Questions about alcohol consumption weren’t included in the food survey until the early 1990s, for example. The statisticians charged with managing the survey today have mused that it could be because it was long assumed housewives would be filling out the food diary on their household’s behalf, and wouldn’t know what alcohol the husband consumed. In other words, statisticians assumed wives did not drink alcohol, and that alcohol consumption at home at all was uncommon. Often the food diaries would play catch-up. Questions about microwaves were added in the late 1980s, after they emerged as a popular household appliance. Questions about eating out weren’t added till the mid 1990s. These quirks in survey design limit what you can do with the food diaries, say for figuring out when people started eating foods that went on to become popular. But it’s still a rich and useful data set, particularly for understanding broad dietary trends.
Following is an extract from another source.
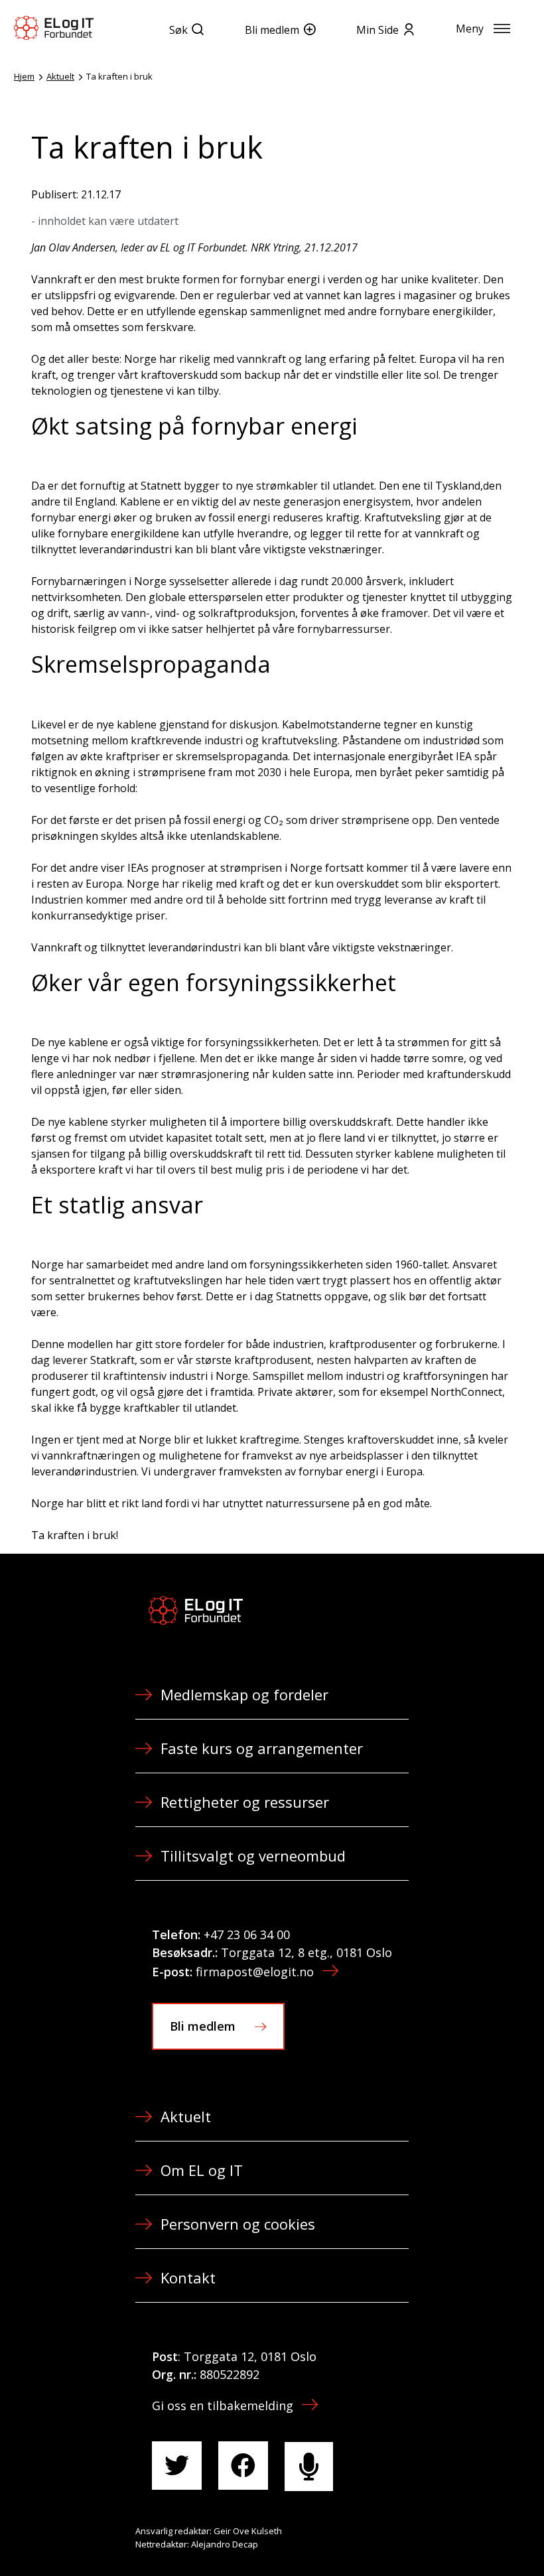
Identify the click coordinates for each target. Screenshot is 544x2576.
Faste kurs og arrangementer (262, 1748)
These days, rather than issue time-intensive surveys to thousands of households at great cost, we might try to use supermarket loyalty card data to generate the same kinds of population level insights. But there are trade-offs. For the convenience of loyalty card data, we might sacrifice getting a diverse, representative sample. We can end up a step removed from what it is we’re actually trying to measure, which in this case is trends in eating habits of a large population. Supermarket data is not as reliable a data set for measuring what people eat. It records what they purchase in supermarkets. There’s still work to be done to figure out whether they’re purchasing it for themselves, for their family, for parties, for neighbours and friends, for work, and whether it gets eaten.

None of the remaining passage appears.